▶ **STATED EXERCISE**
Convert the records from the line containing "How do I perform: Choose" through the line containing "will click(x=1001, y=580)." into a Markdown table with the columns n and Line, putting a row number under n and one line per row under Line. Leave out blank lines.

(A run of records)
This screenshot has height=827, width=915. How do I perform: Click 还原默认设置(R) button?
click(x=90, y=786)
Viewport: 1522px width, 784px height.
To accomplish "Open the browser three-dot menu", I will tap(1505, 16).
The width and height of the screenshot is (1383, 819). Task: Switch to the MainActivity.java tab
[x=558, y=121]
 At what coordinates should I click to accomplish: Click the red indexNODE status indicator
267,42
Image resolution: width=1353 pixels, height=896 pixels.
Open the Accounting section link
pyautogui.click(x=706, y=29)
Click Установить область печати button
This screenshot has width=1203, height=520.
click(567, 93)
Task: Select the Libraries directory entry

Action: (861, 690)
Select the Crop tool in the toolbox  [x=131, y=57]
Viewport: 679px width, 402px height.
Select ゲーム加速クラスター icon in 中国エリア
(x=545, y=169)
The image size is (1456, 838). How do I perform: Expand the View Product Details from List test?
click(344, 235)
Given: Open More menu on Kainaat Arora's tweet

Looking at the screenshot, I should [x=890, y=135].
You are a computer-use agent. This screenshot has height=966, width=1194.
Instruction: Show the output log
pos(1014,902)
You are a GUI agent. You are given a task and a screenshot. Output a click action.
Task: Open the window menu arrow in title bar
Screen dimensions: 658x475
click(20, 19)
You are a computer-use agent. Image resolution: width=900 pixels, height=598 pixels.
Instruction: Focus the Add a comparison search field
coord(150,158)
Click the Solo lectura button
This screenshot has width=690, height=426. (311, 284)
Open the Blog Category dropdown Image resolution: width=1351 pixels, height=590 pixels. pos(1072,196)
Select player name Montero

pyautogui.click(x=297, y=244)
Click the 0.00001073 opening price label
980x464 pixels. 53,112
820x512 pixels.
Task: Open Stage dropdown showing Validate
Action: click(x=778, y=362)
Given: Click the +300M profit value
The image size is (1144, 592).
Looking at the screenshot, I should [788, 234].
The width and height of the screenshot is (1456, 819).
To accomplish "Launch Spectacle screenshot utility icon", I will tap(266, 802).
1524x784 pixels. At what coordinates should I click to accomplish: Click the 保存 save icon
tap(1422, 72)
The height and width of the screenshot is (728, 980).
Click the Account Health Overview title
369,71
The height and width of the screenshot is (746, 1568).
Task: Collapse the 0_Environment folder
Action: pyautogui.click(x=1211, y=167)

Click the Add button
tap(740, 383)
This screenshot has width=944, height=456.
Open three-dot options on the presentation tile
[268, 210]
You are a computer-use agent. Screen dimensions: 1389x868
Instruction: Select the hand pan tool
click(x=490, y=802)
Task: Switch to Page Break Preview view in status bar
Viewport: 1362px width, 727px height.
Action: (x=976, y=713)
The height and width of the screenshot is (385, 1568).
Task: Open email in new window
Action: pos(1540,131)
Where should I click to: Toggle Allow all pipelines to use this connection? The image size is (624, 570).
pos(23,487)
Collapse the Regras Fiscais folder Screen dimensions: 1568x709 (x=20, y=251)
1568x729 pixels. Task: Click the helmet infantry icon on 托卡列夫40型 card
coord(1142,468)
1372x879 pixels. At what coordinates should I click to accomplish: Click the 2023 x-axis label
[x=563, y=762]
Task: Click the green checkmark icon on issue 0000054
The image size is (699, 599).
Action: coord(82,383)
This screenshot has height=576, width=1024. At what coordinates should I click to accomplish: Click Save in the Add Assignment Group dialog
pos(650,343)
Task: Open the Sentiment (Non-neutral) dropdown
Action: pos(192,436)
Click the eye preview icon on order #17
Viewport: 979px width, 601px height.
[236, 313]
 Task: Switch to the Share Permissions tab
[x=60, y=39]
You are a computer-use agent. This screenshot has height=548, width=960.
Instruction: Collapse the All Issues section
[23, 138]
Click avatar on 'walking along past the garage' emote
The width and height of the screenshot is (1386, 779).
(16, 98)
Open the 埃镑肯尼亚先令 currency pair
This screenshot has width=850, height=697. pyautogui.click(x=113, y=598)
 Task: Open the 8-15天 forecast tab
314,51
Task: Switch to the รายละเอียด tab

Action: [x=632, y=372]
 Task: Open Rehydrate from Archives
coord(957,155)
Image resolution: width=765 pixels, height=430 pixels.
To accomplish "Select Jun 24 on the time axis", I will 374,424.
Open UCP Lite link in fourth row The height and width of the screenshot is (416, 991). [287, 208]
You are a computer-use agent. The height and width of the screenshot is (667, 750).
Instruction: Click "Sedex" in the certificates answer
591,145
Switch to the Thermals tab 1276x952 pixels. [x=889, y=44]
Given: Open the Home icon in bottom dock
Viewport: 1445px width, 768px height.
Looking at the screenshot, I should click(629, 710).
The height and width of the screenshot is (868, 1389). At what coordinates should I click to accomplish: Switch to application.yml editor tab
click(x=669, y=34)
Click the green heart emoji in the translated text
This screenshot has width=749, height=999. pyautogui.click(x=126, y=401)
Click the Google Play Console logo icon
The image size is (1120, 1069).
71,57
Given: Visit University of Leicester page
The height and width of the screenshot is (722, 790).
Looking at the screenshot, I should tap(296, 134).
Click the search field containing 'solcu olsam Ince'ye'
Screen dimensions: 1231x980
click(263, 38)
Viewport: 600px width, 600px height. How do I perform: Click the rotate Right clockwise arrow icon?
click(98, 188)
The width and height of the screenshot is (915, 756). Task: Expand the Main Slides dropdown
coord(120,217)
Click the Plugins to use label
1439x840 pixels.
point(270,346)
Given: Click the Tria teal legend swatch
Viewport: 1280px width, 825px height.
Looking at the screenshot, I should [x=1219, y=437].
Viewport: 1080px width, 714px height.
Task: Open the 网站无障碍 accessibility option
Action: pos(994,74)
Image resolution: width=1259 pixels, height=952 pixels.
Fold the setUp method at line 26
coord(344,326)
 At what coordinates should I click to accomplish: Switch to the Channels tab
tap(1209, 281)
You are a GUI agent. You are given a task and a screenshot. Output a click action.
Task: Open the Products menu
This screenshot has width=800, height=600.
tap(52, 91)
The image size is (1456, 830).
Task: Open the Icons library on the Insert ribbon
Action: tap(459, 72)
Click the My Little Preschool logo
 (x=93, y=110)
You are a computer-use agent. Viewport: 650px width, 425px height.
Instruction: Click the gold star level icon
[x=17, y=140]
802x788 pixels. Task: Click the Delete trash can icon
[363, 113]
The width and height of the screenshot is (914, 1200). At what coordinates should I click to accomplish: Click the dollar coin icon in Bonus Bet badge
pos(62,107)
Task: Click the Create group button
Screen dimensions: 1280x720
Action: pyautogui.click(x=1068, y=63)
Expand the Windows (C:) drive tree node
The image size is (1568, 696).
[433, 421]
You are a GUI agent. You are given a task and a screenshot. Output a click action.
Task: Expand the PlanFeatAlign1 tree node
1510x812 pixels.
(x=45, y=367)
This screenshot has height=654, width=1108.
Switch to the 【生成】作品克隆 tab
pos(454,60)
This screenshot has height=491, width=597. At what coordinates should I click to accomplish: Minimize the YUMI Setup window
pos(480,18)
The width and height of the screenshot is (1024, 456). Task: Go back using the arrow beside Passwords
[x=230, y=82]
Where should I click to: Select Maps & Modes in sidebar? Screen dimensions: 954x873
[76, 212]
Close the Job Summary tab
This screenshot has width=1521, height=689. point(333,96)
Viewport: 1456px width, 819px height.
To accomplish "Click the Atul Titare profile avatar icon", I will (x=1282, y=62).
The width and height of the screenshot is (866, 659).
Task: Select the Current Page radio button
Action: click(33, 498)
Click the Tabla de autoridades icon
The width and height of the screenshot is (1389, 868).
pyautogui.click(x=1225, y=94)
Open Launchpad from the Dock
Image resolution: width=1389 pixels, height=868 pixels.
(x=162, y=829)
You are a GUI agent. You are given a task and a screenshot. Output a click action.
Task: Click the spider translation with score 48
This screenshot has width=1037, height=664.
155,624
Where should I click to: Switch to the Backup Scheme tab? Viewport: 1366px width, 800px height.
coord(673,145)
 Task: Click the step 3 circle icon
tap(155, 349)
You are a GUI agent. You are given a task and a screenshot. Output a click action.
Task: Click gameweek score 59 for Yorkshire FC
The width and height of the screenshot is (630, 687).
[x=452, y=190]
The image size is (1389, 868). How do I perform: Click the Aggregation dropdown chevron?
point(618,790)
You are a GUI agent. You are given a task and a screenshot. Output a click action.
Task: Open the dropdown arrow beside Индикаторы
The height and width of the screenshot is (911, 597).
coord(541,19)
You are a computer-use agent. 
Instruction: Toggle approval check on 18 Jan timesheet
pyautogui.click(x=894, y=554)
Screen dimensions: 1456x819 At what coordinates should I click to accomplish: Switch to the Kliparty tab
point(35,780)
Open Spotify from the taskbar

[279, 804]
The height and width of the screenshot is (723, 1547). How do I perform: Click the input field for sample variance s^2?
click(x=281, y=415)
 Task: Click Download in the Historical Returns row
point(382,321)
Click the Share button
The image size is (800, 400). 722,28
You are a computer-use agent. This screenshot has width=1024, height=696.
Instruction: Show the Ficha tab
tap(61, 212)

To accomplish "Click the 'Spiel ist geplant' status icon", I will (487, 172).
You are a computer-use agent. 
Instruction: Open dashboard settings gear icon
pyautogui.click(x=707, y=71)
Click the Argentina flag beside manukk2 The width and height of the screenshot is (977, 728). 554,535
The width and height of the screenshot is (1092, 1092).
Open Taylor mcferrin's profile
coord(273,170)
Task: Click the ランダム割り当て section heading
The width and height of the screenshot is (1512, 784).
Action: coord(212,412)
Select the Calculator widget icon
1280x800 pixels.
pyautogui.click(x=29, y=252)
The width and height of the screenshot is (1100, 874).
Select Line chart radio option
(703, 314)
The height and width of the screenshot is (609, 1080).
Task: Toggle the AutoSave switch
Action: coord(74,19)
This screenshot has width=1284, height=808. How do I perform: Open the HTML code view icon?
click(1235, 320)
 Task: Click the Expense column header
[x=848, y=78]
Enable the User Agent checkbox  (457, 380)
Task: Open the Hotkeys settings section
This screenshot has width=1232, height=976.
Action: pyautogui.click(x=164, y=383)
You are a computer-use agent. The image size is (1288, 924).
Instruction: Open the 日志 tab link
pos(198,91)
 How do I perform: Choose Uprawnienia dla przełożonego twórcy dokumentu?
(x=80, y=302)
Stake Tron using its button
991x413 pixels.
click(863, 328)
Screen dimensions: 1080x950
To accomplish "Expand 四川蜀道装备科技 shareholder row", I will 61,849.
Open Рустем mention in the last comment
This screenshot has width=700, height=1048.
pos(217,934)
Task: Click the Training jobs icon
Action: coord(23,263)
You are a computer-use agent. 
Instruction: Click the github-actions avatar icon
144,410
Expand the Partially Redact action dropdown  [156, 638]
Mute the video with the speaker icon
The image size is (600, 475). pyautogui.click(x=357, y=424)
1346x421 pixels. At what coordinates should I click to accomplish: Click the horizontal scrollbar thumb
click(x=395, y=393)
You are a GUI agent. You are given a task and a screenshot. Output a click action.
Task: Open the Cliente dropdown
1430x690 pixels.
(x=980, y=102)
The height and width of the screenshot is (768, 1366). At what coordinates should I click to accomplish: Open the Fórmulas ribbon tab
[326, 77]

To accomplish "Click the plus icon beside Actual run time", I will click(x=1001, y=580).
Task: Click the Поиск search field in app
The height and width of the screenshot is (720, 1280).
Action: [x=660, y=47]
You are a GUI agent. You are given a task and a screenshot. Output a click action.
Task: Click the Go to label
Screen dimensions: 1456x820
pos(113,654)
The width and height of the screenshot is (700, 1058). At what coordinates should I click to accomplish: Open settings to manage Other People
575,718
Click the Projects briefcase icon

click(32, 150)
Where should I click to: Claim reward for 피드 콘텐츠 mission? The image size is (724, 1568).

▶ **EXERCISE RESPONSE**
| n | Line |
|---|---|
| 1 |  How do I perform: Choose Uprawnienia dla przełożonego twórcy dokumentu? |
| 2 | (x=80, y=302) |
| 3 | Stake Tron using its button |
| 4 | 991x413 pixels. |
| 5 | click(863, 328) |
| 6 | Screen dimensions: 1080x950 |
| 7 | To accomplish "Expand 四川蜀道装备科技 shareholder row", I will 61,849. |
| 8 | Open Рустем mention in the last comment |
| 9 | This screenshot has width=700, height=1048. |
| 10 | pos(217,934) |
| 11 | Task: Click the Training jobs icon |
| 12 | Action: coord(23,263) |
| 13 | You are a computer-use agent.  |
| 14 | Instruction: Click the github-actions avatar icon |
| 15 | 144,410 |
| 16 | Expand the Partially Redact action dropdown  [156, 638] |
| 17 | Mute the video with the speaker icon |
| 18 | The image size is (600, 475). pyautogui.click(x=357, y=424) |
| 19 | 1346x421 pixels. At what coordinates should I click to accomplish: Click the horizontal scrollbar thumb |
| 20 | click(x=395, y=393) |
| 21 | You are a GUI agent. You are given a task and a screenshot. Output a click action. |
| 22 | Task: Open the Cliente dropdown |
| 23 | 1430x690 pixels. |
| 24 | (x=980, y=102) |
| 25 | The height and width of the screenshot is (768, 1366). At what coordinates should I click to accomplish: Open the Fórmulas ribbon tab |
| 26 | [326, 77] |
| 27 | To accomplish "Click the plus icon beside Actual run time", I will click(x=1001, y=580). |